(Bellemeade Books is featuring a series of holiday gift suggestions from this year's posts.)
Picture this: The Art of American Book Covers 1875-1930 (George Braziller Publishers, 2010) by Richard Minsky celebrates an almost-lost art that was once an integral part of book publishing. From the mid-ninetenth century to the nineteen-fifties, hardback book cover art -- with an endless variety of gilt lettering, embossed, silhouette, finely-drawn and sometimes experimental styles -- was part of the visual and often tactile appeal of the printed book.
In
an era of increased leisure reading time and developing consumer
demand, this form of illustration and commercial art became a marketing
tool in the publishing insustry. An engaging cover drew the eye to an
author's latest offering: book publishers relied on a talented group of
artists whose names may mean little today but whose art remains on
display in second-hand or antique shops, libraries, and museums.
Minsky's recent book, and his blog
of the same name, contains a marvelous selection of book covers by
artists whose names may have faded but whose art is a striking and still
attractive form. Minsky, an artist himself, continues to curate the
Center for Book Arts he founded in 1974, and his research provides
historical background on a great number of these artists.
(cover for Aboard the Mavis, by Richard Markham, 1880)
Probably
the most visually interesting art of his collection, several examples
of which are reproduced here, is by an unkinown illustrator, for whom
Minsky makes an educated guess of John LeFarge:
...The authority on La Farge has advised me that there are no records of his having done any book covers. If they are not by his hand, it looks to me like it may have been his influence. We know that he taught several of the earliest and best book cover artists--Sarah Wyman Whitman and Alice Cordelia Morse learned from him, and Margaret Armstrong grew up with La Farge as a neighbor and family friend.To my way of thinking, the lack of evidence that he did book cover commissions does not rule him out. It was several years later that artists' monograms began to appear regularly on covers. La Farge illustrated many books, knew the publishers and their art directors, and would be a likely artist for a cover commission.

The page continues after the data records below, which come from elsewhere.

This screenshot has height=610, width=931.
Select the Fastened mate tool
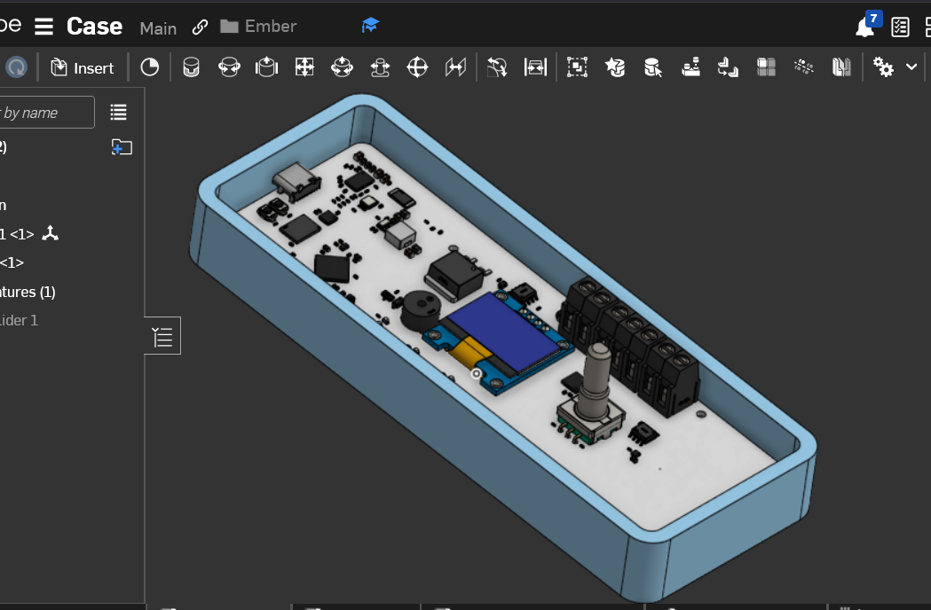click(191, 67)
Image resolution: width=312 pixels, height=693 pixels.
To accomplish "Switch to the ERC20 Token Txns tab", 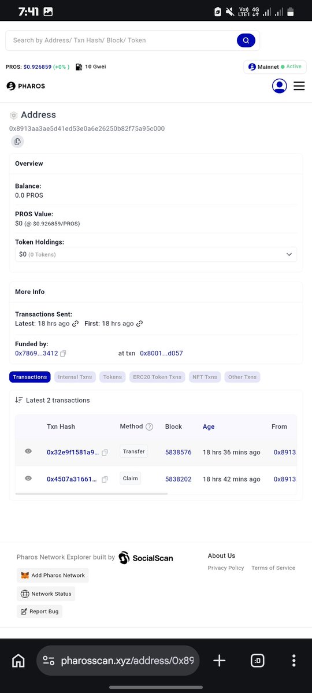I will click(157, 377).
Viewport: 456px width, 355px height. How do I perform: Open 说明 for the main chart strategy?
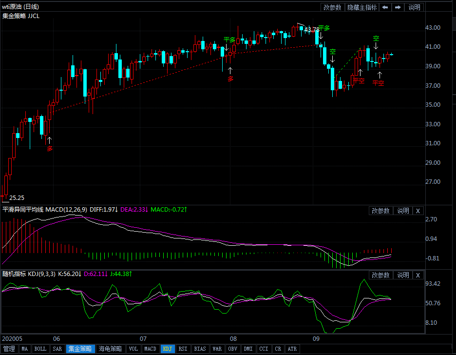tap(414, 7)
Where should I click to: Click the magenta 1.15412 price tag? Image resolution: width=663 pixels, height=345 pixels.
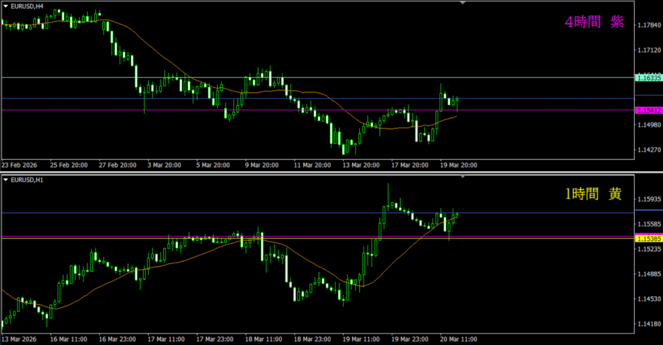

(cover for Mr. Bodley Abroad, by Horace Scudder, 1881)
In
these days of reduced budgets and monthly articles forecasting the
death rattles of publishing, it's unlikely this form of mass-market art
will make a big return in any way except as an expensive, high-end
luxury item. Ironic as it seems, the internet is becoming the default curator of book art for those interested enough to track it down. One site that describes itself as "delving daily into the arcane and esoteric of the book world" is here, and bibliophemera is another site that's worth a browse for its collection of book-cover art and other publisher-related items from the 1800s.
And for those willing to wear out shoe-leather in their home town, just browsing the shelves at your local library or book sale can turn up a find: that's where I bought a first edition of Mr. Blandings Builds His Dream House from 1946 (for one dollar) with original illustrations by William Steig -- the artist whose later, wobbly line-drawings in the New Yorker featured a cranky but lovable monster named Shrek.